# Swipe tv antennae off with clothesline oops



## CherylRafuse (Feb 9, 2017)

I viewed a used skyline koala 21cs that has had its antennae swiped off. I live in Nova Scotia, Canada. We have no dealership here that sells this brand. So to get this repaired is it going to be a big deal, the rubber roof doesn't seem to have been damaged. Please advise


----------



## C Nash (Feb 10, 2017)

RV brand should not matter on the Antenna.  Most antennas are generic brand that most all rvs have.  It's a pretty simple job to replace it yourself but any rv repair shop should be able to do it.  I assume you are talking tv antenna and not a Radio antenna.


----------



## CherylRafuse (Feb 10, 2017)

Yes and the condition it's in is shown in my profile pic here. I didn't know how to post the pic otherwise. I just want to keep it from leaking, I don't watch tv while camping except for a DVD. Our rural camp grounds in Nova Scotia don't have hookups, you have to lug your own satellite.


----------



## CherylRafuse (Feb 10, 2017)

Also, any thoughts on the skyline koala 21cs? It would be my first camper, just for two of us (seniors) and two dogs.
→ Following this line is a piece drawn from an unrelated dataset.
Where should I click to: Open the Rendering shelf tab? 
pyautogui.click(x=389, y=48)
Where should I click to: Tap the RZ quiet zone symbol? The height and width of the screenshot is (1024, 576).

Trying not to break the bank.


----------



## C Nash (Feb 10, 2017)

You could patch it with etabond (spelling) tape.  As far as the Skyland it all depends on the care it has been given.  Just check it good for any signs of water leaks.  If there are signs it will be a lot worse than it looks.


----------



## C Nash (Feb 10, 2017)

A good place to search for roof repair is  https://www.google.com/webhp?source...1&espv=2&ie=UTF-8#q=repairing+leak+on+rv+roof


----------



## CherylRafuse (Feb 10, 2017)

Thank you for your suggestion.


----------



## Isabella John (Feb 22, 2017)

You can also get RV Roof Repair tips and tricks by visiting rvliquidroof dot net. It is  a great place for the solution of all RV roof problems. Hope it will benefit. Thanks


----------



## CherylRafuse (Feb 22, 2017)

Thank you


----------